● **Supplied data**
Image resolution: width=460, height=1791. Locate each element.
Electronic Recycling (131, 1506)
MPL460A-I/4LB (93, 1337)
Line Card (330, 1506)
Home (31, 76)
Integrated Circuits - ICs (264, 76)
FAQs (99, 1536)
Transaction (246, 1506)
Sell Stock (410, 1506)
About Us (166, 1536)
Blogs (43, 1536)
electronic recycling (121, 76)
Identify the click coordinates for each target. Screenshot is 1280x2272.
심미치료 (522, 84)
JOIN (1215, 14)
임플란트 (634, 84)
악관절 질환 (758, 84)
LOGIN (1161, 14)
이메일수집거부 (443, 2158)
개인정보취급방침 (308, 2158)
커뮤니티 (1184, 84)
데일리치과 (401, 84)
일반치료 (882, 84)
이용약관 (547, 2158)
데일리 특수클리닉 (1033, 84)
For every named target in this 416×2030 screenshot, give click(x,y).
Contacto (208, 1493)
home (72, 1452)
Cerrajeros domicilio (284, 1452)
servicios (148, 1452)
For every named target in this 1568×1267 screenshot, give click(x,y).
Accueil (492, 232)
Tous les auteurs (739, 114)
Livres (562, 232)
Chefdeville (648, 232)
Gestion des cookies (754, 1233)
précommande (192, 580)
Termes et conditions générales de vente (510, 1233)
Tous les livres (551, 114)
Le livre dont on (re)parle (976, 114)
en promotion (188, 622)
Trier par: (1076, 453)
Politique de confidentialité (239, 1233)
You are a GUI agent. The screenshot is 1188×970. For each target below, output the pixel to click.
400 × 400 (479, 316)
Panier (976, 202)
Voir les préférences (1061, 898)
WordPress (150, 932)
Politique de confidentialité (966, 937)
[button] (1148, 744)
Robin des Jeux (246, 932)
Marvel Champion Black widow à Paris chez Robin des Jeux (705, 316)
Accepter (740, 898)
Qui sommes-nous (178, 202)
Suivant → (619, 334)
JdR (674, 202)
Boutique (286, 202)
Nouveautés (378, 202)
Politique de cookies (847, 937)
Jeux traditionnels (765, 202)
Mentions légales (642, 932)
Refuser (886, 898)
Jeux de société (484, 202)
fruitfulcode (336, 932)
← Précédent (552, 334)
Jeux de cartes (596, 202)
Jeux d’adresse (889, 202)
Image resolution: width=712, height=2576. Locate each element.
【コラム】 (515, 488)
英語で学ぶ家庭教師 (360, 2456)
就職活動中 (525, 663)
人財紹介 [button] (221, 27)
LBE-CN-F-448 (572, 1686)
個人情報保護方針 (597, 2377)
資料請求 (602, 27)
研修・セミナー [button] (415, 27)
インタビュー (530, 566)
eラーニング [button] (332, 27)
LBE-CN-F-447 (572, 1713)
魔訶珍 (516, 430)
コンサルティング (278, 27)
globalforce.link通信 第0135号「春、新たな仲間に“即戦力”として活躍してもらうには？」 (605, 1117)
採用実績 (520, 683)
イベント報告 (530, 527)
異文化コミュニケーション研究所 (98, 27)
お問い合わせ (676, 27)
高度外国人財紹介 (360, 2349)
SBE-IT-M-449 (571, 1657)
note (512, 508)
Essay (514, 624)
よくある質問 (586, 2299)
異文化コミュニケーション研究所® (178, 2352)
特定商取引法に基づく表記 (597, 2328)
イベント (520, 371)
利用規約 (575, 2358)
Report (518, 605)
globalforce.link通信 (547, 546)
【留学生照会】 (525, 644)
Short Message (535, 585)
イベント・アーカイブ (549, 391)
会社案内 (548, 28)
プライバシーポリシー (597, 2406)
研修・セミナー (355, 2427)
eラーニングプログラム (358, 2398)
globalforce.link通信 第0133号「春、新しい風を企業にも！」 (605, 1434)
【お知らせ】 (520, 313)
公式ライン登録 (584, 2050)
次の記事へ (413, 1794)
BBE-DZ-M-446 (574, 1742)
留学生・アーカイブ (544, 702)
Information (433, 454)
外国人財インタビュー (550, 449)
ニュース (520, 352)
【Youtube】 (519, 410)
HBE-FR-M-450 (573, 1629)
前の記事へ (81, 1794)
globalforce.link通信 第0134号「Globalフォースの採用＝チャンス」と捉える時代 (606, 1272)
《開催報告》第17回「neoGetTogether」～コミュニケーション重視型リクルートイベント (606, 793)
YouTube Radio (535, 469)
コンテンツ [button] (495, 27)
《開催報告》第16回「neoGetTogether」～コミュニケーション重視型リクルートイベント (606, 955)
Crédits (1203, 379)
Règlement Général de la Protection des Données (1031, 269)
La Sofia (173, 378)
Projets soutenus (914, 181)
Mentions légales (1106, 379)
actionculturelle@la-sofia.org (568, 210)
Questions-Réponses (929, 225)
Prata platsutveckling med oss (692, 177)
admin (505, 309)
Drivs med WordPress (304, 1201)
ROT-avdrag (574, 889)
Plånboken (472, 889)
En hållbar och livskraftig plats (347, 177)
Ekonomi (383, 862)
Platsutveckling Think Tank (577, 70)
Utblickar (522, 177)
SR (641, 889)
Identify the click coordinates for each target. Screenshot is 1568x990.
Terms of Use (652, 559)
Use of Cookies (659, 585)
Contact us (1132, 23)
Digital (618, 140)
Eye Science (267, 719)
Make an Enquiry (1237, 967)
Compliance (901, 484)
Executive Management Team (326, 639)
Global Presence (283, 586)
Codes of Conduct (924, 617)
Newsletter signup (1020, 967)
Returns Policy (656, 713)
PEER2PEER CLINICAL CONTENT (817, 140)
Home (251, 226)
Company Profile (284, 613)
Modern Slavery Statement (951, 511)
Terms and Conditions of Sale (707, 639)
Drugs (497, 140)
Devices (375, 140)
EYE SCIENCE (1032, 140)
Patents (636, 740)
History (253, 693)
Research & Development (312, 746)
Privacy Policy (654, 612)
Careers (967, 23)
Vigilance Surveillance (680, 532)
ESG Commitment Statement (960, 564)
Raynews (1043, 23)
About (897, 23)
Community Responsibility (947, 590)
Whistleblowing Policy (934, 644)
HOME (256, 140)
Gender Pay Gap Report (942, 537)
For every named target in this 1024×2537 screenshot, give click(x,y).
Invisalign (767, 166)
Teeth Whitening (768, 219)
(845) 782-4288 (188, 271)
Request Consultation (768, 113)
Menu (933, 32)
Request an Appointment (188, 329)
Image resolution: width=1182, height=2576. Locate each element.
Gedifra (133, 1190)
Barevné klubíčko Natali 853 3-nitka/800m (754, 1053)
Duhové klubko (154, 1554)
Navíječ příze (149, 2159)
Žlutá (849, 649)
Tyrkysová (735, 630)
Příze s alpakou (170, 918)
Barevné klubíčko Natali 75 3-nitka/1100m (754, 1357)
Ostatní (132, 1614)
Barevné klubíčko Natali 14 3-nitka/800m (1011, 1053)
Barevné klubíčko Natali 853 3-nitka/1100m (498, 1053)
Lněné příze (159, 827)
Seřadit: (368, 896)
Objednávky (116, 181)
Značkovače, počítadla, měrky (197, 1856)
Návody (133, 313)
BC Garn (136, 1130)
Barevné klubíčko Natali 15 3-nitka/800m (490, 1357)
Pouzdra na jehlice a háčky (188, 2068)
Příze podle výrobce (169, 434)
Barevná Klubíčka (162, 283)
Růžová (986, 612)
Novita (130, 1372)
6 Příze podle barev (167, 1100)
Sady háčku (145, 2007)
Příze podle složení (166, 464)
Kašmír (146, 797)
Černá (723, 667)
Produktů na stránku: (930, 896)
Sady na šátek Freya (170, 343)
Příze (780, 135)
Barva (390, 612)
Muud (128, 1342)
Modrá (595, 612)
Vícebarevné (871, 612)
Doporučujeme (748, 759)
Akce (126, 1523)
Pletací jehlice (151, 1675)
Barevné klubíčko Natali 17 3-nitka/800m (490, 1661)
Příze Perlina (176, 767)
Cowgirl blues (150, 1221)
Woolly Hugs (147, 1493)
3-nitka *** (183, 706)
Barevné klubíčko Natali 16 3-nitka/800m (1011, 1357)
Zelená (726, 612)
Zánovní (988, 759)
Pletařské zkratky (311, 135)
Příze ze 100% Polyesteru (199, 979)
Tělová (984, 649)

● **Stated goal**
Find each line in the records that contains the string "Robin" and copy those lines out in full.

● **Exercise answer**
Robin des Jeux (246, 932)
Marvel Champion Black widow à Paris chez Robin des Jeux (705, 316)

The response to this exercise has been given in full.